■ Information supplied ■
## begin

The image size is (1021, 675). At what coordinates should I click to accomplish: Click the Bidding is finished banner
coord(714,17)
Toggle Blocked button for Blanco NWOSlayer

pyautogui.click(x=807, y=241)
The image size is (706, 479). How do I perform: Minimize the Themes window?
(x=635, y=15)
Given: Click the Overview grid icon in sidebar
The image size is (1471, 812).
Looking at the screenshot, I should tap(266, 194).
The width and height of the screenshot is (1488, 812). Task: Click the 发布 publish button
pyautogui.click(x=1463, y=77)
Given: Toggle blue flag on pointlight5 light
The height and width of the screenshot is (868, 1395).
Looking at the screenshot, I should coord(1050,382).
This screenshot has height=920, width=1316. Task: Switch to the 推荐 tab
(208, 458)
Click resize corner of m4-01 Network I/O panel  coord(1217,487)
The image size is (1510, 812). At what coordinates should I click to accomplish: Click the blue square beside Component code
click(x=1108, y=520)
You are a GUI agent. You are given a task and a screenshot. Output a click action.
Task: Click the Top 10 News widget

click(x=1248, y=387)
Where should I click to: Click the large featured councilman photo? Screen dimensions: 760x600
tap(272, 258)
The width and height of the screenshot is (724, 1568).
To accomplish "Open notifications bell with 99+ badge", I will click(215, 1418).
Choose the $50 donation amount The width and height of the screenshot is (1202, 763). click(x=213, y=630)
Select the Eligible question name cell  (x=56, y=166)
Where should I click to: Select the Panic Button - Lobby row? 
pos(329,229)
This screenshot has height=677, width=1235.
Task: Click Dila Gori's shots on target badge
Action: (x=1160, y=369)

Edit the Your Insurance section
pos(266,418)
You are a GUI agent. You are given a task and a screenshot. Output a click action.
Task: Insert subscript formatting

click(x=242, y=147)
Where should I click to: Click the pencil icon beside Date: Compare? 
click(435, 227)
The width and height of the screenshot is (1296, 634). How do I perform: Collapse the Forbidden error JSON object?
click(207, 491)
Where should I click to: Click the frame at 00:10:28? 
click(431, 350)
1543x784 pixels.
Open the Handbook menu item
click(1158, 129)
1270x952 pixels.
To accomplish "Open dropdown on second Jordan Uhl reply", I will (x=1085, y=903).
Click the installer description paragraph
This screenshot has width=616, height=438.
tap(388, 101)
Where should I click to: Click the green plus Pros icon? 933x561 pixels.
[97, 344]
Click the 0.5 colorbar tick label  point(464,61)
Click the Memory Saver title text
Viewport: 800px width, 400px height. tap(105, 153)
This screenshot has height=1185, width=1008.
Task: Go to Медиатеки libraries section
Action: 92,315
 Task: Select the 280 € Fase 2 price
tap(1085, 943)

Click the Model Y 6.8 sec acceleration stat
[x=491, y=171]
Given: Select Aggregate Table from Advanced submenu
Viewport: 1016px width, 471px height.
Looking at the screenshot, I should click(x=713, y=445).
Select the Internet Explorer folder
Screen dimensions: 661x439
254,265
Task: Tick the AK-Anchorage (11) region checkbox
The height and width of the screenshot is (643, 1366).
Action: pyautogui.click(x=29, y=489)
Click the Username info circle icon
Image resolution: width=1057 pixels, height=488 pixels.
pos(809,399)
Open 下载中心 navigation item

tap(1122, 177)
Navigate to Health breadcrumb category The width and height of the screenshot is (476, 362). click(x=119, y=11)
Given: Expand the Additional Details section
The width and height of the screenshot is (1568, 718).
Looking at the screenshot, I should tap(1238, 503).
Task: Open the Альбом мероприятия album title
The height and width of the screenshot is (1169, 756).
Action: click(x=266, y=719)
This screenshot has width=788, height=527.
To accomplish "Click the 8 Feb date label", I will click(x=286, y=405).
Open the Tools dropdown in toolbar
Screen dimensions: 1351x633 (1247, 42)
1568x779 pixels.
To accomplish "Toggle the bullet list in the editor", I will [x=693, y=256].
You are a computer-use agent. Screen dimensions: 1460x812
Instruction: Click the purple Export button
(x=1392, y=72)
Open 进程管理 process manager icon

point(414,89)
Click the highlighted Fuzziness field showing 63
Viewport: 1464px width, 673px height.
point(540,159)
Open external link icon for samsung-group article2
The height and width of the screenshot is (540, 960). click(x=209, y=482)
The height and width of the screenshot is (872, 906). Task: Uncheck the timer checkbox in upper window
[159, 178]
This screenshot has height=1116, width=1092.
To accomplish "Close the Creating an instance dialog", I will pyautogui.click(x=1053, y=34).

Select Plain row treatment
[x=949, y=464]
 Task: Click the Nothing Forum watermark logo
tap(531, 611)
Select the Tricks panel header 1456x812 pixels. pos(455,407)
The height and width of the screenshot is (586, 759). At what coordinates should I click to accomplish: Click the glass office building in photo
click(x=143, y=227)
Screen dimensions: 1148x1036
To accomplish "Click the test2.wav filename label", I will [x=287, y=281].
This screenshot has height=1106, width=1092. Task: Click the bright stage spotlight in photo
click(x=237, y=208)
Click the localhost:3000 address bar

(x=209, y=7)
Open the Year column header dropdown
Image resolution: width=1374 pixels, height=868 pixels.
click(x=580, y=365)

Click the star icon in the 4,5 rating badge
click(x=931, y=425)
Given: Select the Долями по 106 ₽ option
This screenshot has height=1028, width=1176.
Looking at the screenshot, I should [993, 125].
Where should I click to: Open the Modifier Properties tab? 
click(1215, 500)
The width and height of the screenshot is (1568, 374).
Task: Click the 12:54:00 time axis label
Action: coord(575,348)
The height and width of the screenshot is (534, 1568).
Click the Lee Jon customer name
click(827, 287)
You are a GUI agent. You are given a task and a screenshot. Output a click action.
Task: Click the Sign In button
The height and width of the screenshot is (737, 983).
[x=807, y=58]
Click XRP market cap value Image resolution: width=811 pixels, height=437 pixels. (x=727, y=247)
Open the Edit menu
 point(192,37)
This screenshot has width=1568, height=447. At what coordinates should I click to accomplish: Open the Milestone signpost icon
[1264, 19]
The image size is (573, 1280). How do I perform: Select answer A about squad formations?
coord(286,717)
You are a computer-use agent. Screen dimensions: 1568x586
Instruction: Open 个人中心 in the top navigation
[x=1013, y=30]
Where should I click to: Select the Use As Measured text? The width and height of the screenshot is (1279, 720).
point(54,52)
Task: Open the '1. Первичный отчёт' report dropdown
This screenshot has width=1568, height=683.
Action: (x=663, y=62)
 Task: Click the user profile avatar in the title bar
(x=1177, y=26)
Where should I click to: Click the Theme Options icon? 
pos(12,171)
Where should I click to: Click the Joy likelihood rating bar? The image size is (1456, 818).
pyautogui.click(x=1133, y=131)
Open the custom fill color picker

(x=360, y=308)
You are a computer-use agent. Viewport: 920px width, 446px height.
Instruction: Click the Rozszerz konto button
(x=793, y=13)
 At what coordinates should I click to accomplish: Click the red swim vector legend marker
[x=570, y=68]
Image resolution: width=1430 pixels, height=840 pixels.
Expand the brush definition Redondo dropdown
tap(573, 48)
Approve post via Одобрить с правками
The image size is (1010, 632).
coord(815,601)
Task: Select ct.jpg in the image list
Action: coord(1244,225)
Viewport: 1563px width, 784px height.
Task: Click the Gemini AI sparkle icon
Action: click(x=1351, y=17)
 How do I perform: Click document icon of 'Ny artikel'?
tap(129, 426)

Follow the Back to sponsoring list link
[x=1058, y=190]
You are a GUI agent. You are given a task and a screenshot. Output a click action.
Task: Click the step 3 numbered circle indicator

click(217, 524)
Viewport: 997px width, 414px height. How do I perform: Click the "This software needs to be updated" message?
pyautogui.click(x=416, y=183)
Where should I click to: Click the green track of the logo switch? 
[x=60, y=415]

## end

■ Work to do ■
Copy every one of the rows above word for word, from first to last.

■ Solution ■
The image size is (1021, 675). At what coordinates should I click to accomplish: Click the Bidding is finished banner
coord(714,17)
Toggle Blocked button for Blanco NWOSlayer

pyautogui.click(x=807, y=241)
The image size is (706, 479). How do I perform: Minimize the Themes window?
(x=635, y=15)
Given: Click the Overview grid icon in sidebar
The image size is (1471, 812).
Looking at the screenshot, I should tap(266, 194).
The width and height of the screenshot is (1488, 812). Task: Click the 发布 publish button
pyautogui.click(x=1463, y=77)
Given: Toggle blue flag on pointlight5 light
The height and width of the screenshot is (868, 1395).
Looking at the screenshot, I should coord(1050,382).
This screenshot has height=920, width=1316. Task: Switch to the 推荐 tab
(208, 458)
Click resize corner of m4-01 Network I/O panel  coord(1217,487)
The image size is (1510, 812). At what coordinates should I click to accomplish: Click the blue square beside Component code
click(x=1108, y=520)
You are a GUI agent. You are given a task and a screenshot. Output a click action.
Task: Click the Top 10 News widget

click(x=1248, y=387)
Where should I click to: Click the large featured councilman photo? Screen dimensions: 760x600
tap(272, 258)
The width and height of the screenshot is (724, 1568).
To accomplish "Open notifications bell with 99+ badge", I will click(215, 1418).
Choose the $50 donation amount The width and height of the screenshot is (1202, 763). click(x=213, y=630)
Select the Eligible question name cell  (x=56, y=166)
Where should I click to: Select the Panic Button - Lobby row? 
pos(329,229)
This screenshot has height=677, width=1235.
Task: Click Dila Gori's shots on target badge
Action: (x=1160, y=369)

Edit the Your Insurance section
pos(266,418)
You are a GUI agent. You are given a task and a screenshot. Output a click action.
Task: Insert subscript formatting

click(x=242, y=147)
Where should I click to: Click the pencil icon beside Date: Compare? 
click(435, 227)
The width and height of the screenshot is (1296, 634). How do I perform: Collapse the Forbidden error JSON object?
click(207, 491)
Where should I click to: Click the frame at 00:10:28? 
click(431, 350)
1543x784 pixels.
Open the Handbook menu item
click(1158, 129)
1270x952 pixels.
To accomplish "Open dropdown on second Jordan Uhl reply", I will (x=1085, y=903).
Click the installer description paragraph
This screenshot has width=616, height=438.
tap(388, 101)
Where should I click to: Click the green plus Pros icon? 933x561 pixels.
[97, 344]
Click the 0.5 colorbar tick label  point(464,61)
Click the Memory Saver title text
Viewport: 800px width, 400px height. tap(105, 153)
This screenshot has height=1185, width=1008.
Task: Go to Медиатеки libraries section
Action: 92,315
 Task: Select the 280 € Fase 2 price
tap(1085, 943)

Click the Model Y 6.8 sec acceleration stat
[x=491, y=171]
Given: Select Aggregate Table from Advanced submenu
Viewport: 1016px width, 471px height.
Looking at the screenshot, I should click(x=713, y=445).
Select the Internet Explorer folder
Screen dimensions: 661x439
254,265
Task: Tick the AK-Anchorage (11) region checkbox
The height and width of the screenshot is (643, 1366).
Action: pyautogui.click(x=29, y=489)
Click the Username info circle icon
Image resolution: width=1057 pixels, height=488 pixels.
pos(809,399)
Open 下载中心 navigation item

tap(1122, 177)
Navigate to Health breadcrumb category The width and height of the screenshot is (476, 362). click(x=119, y=11)
Given: Expand the Additional Details section
The width and height of the screenshot is (1568, 718).
Looking at the screenshot, I should tap(1238, 503).
Task: Open the Альбом мероприятия album title
The height and width of the screenshot is (1169, 756).
Action: click(x=266, y=719)
This screenshot has width=788, height=527.
To accomplish "Click the 8 Feb date label", I will click(x=286, y=405).
Open the Tools dropdown in toolbar
Screen dimensions: 1351x633 (1247, 42)
1568x779 pixels.
To accomplish "Toggle the bullet list in the editor", I will [x=693, y=256].
You are a computer-use agent. Screen dimensions: 1460x812
Instruction: Click the purple Export button
(x=1392, y=72)
Open 进程管理 process manager icon

point(414,89)
Click the highlighted Fuzziness field showing 63
Viewport: 1464px width, 673px height.
point(540,159)
Open external link icon for samsung-group article2
The height and width of the screenshot is (540, 960). click(x=209, y=482)
The height and width of the screenshot is (872, 906). Task: Uncheck the timer checkbox in upper window
[159, 178]
This screenshot has height=1116, width=1092.
To accomplish "Close the Creating an instance dialog", I will pyautogui.click(x=1053, y=34).

Select Plain row treatment
[x=949, y=464]
 Task: Click the Nothing Forum watermark logo
tap(531, 611)
Select the Tricks panel header 1456x812 pixels. pos(455,407)
The height and width of the screenshot is (586, 759). At what coordinates should I click to accomplish: Click the glass office building in photo
click(x=143, y=227)
Screen dimensions: 1148x1036
To accomplish "Click the test2.wav filename label", I will [x=287, y=281].
This screenshot has height=1106, width=1092. Task: Click the bright stage spotlight in photo
click(x=237, y=208)
Click the localhost:3000 address bar

(x=209, y=7)
Open the Year column header dropdown
Image resolution: width=1374 pixels, height=868 pixels.
click(x=580, y=365)

Click the star icon in the 4,5 rating badge
click(x=931, y=425)
Given: Select the Долями по 106 ₽ option
This screenshot has height=1028, width=1176.
Looking at the screenshot, I should [993, 125].
Where should I click to: Open the Modifier Properties tab? 
click(1215, 500)
The width and height of the screenshot is (1568, 374).
Task: Click the 12:54:00 time axis label
Action: coord(575,348)
The height and width of the screenshot is (534, 1568).
Click the Lee Jon customer name
click(827, 287)
You are a GUI agent. You are given a task and a screenshot. Output a click action.
Task: Click the Sign In button
The height and width of the screenshot is (737, 983).
[x=807, y=58]
Click XRP market cap value Image resolution: width=811 pixels, height=437 pixels. (x=727, y=247)
Open the Edit menu
 point(192,37)
This screenshot has width=1568, height=447. At what coordinates should I click to accomplish: Open the Milestone signpost icon
[1264, 19]
The image size is (573, 1280). How do I perform: Select answer A about squad formations?
coord(286,717)
You are a computer-use agent. Screen dimensions: 1568x586
Instruction: Open 个人中心 in the top navigation
[x=1013, y=30]
Where should I click to: Select the Use As Measured text? The width and height of the screenshot is (1279, 720).
point(54,52)
Task: Open the '1. Первичный отчёт' report dropdown
This screenshot has width=1568, height=683.
Action: (x=663, y=62)
 Task: Click the user profile avatar in the title bar
(x=1177, y=26)
Where should I click to: Click the Theme Options icon? 
pos(12,171)
Where should I click to: Click the Joy likelihood rating bar? The image size is (1456, 818).
pyautogui.click(x=1133, y=131)
Open the custom fill color picker

(x=360, y=308)
You are a computer-use agent. Viewport: 920px width, 446px height.
Instruction: Click the Rozszerz konto button
(x=793, y=13)
 At what coordinates should I click to accomplish: Click the red swim vector legend marker
[x=570, y=68]
Image resolution: width=1430 pixels, height=840 pixels.
Expand the brush definition Redondo dropdown
tap(573, 48)
Approve post via Одобрить с правками
The image size is (1010, 632).
coord(815,601)
Task: Select ct.jpg in the image list
Action: coord(1244,225)
Viewport: 1563px width, 784px height.
Task: Click the Gemini AI sparkle icon
Action: click(x=1351, y=17)
 How do I perform: Click document icon of 'Ny artikel'?
tap(129, 426)

Follow the Back to sponsoring list link
[x=1058, y=190]
You are a GUI agent. You are given a task and a screenshot. Output a click action.
Task: Click the step 3 numbered circle indicator

click(217, 524)
Viewport: 997px width, 414px height. How do I perform: Click the "This software needs to be updated" message?
pyautogui.click(x=416, y=183)
Where should I click to: Click the green track of the logo switch? 
[x=60, y=415]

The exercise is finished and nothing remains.